Before moving on, ICYMI, yesterday’s watchlist checked out EUR/JPY’s ascending triangle resistance after the European PMI releases and ahead of Japan’s CPI report. Be sure to check out if it’s still a good play!
And now for the headlines that rocked the markets in the last trading sessions:
Fresh Market Headlines & Economic Data:
New Zealand’s retail sales unchanged in Q3 2023 (-0.8% forecast, -0.9% previous) and marked the first quarter to not show contraction; Per capita spending dipped to 4,811 NZD per person, the lowest since mid-2020
Japan’s core CPI picked up from 2.8% y/y to 2.9% y/y in October (vs 3.0% y/y forecast) and supported speculations of the BOJ ending its negative interest rates era
GfK: U.K.’s consumer confidence jumped from -30 to -24 in November despite lingering cost-of-living concerns
au Jibun Japanese manufacturing PMI dropped from 48.7 to 48.1 in November and marked the sharpest deterioration in manufacturing conditions since February
Germany’s GDP confirmed at -0.1% q/q in Q3 2023 after a 0.1% uptick in Q2; Annual GDP adjusted at -0.4% y/y in Q3
German Ifo business climate for November: 87.3 (87.5 forecast, 86.9 previous)
Price Action News
A shortened trading week in the U.S. and a lack of market-moving news in the Asian and early European session trading kept volatility tight among the major currencies.

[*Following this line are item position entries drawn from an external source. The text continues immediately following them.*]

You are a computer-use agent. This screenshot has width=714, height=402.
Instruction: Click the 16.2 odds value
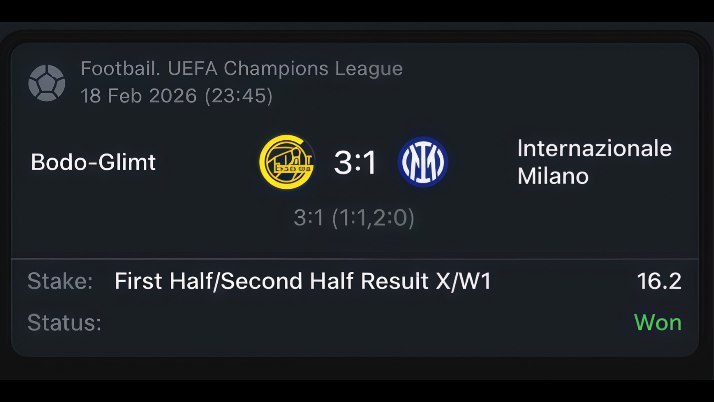tap(659, 281)
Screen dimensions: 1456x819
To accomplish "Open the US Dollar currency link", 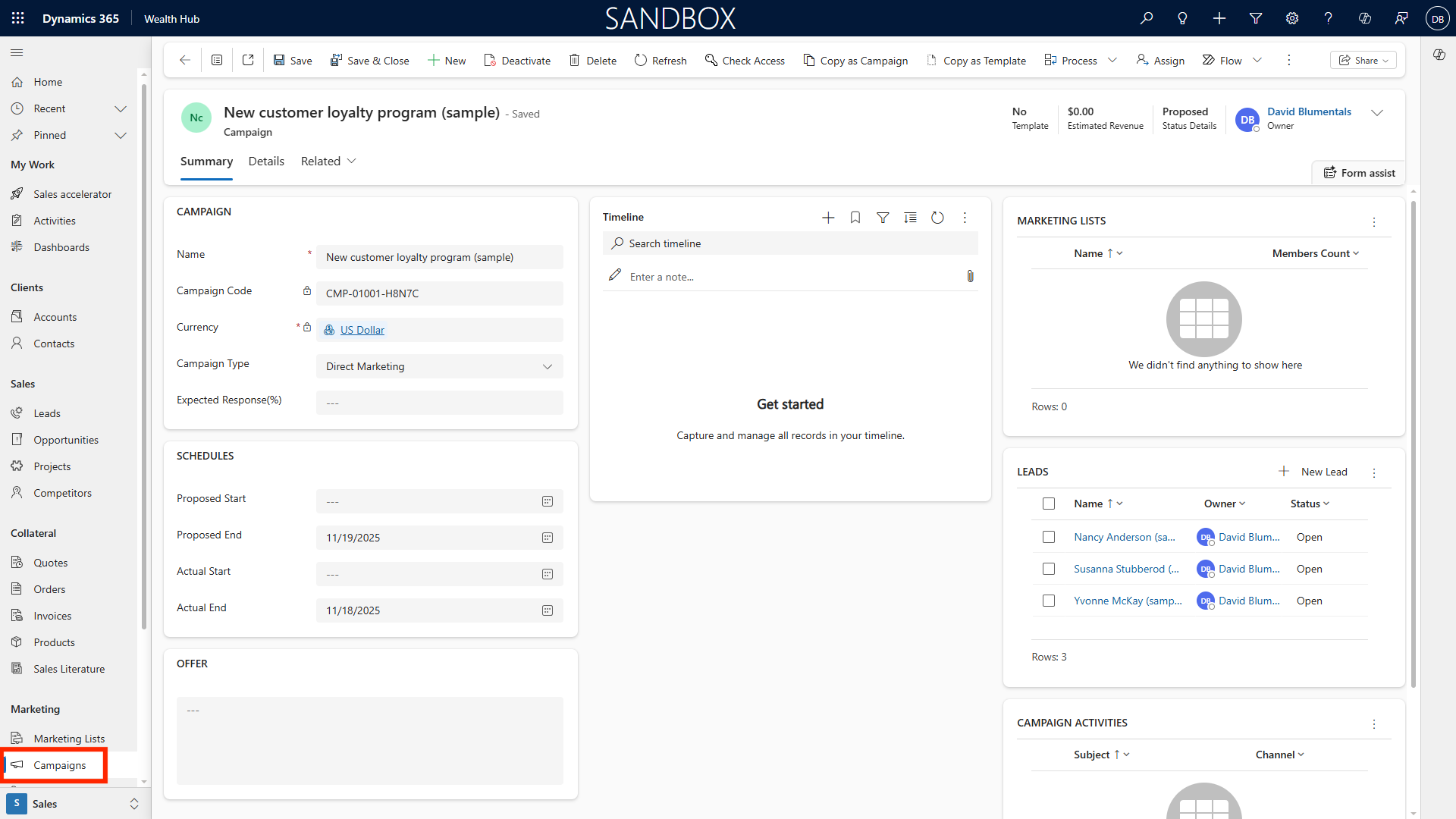I will point(362,330).
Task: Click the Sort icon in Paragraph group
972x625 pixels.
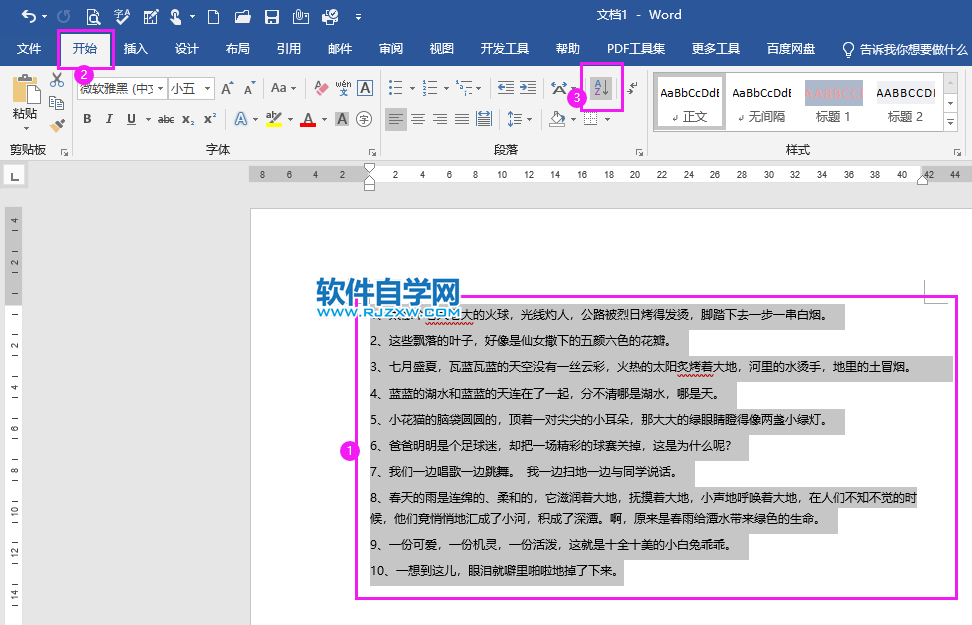Action: (x=600, y=90)
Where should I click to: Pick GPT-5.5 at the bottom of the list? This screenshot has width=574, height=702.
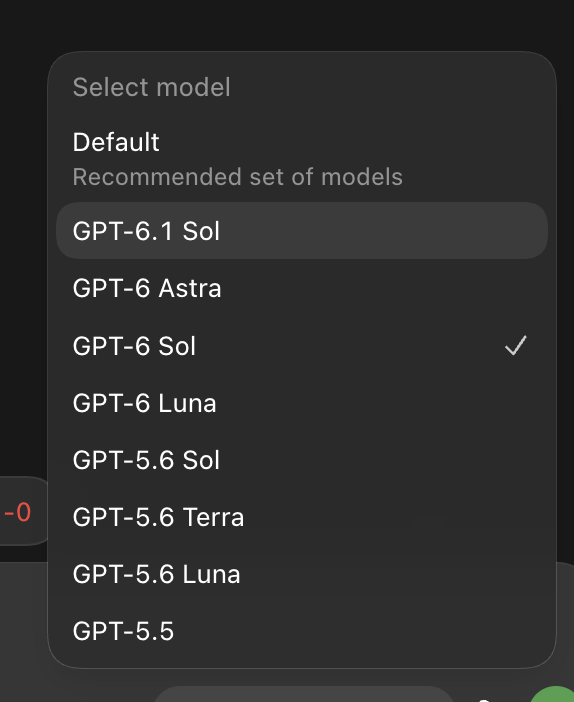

GBP did get some attention at the beginning of the London session. The British pound shot up across the board!
Whether it’s due to traders catching up to the currency’s strength from the previous session or it’s traders pricing in a surprisingly optimistic U.K. consumer survey, GBP is in the green against its major counterparts.
GBP is seeing the most gains against JPY, CHF, and EUR and is up the least against NZD, AUD, and CAD.
Upcoming Potential Catalysts on the Economic Calendar:
ECB President Lagarde to give a speech at 10:00 am GMTCanada’s retail sales at 1:30 pm GMTU.S. manufacturing and services PMIs at 2:45 pm GMT
Use our new Currency Heat Map to quickly see a visual overview of the forex market’s price action! 🔥 🗺️
A few days ago, we looked at AUD/CAD possibly starting a new (bearish) trend after breaking below a trend line support.
The pair ended up spiking all the way to .9000 before making new post-breakout lows!
Since then AUD/CAD has been making higher highs and higher lows and the 15-minute chart’s 100 and 200 SMAs have seen a bullish crossover.
And why not? Oil prices continue to trade below their weekly open prices. Meanwhile, Reserve Bank of Australia (RBA) Governor Bullock AND the RBA’s latest meeting minutes confirmed the central bank’s hawkish biases.
Let’s see if today’s Canadian retail sales report can make or break AUD/CAD’s trend. Traders see Canada printing weaker retail numbers in September compared to August.
If traders lean towards selling CAD against AUD, then AUD/CAD’s current levels – which are near the SMAs and a mid-channel line – may attract sellers into extending AUD/CAD’s uptrend.
Fresh bullish momentum could mean that a move to the R1 (0.9000) Pivot Point line or the .9012 previous highs may be in the cards.
Don’t discount sentiment changes, though, especially when some of our U.S.-based friends come back for a bit or if the U.S. PMI releases change the overall risk environment.
If you see AUD/CAD trading consistently below its ascending channel pattern or today’s Pivot Point line, then you should pivot to a trading plan that reflects new market conditions!